- Data records -
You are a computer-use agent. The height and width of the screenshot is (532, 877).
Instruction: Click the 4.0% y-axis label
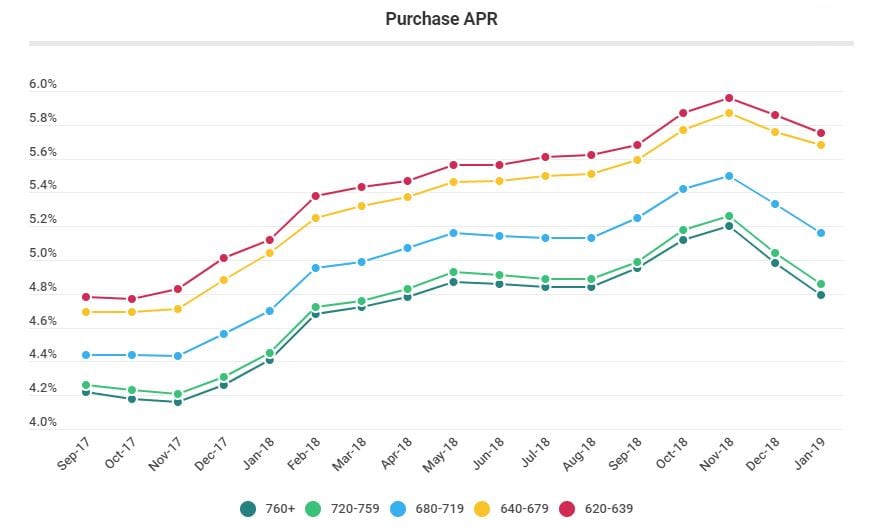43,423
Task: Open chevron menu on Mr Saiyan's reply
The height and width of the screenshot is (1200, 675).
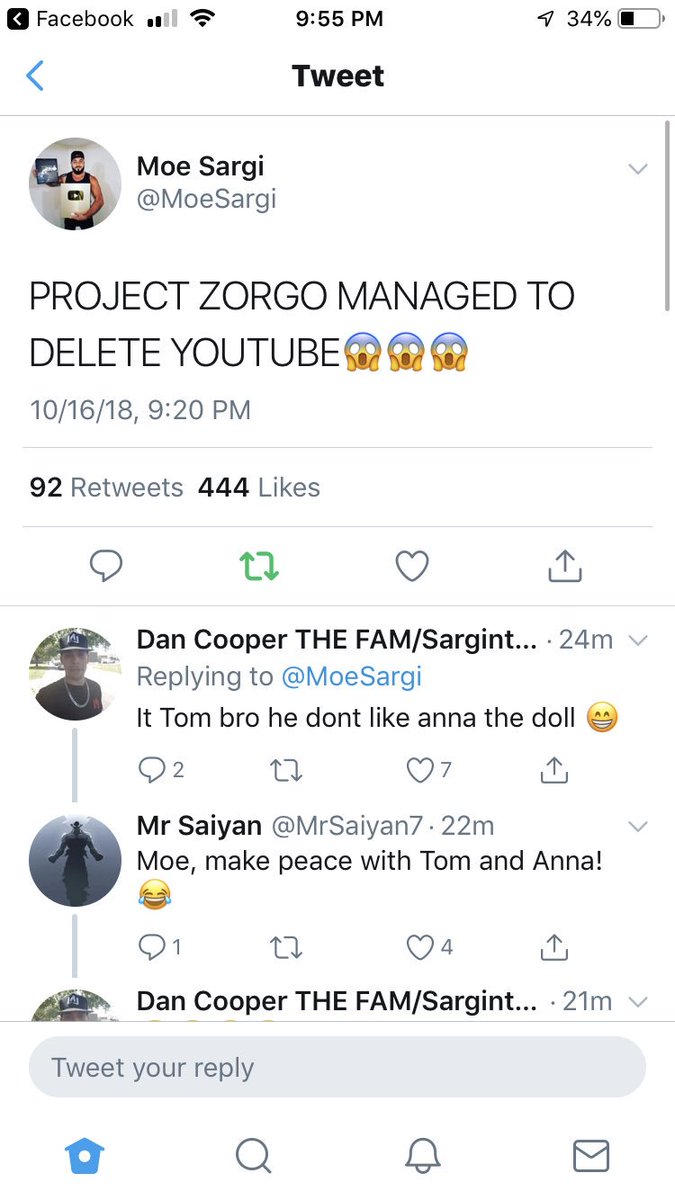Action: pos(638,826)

- What you have to do -
Every line of the data is to be transcribed exactly, and no picture is to be included.

- Answer to the exercise -
You are a computer-use agent. The height and width of the screenshot is (532, 877).
Instruction: Click the 4.0% y-axis label
43,423
Task: Open chevron menu on Mr Saiyan's reply
The height and width of the screenshot is (1200, 675).
Action: pos(638,826)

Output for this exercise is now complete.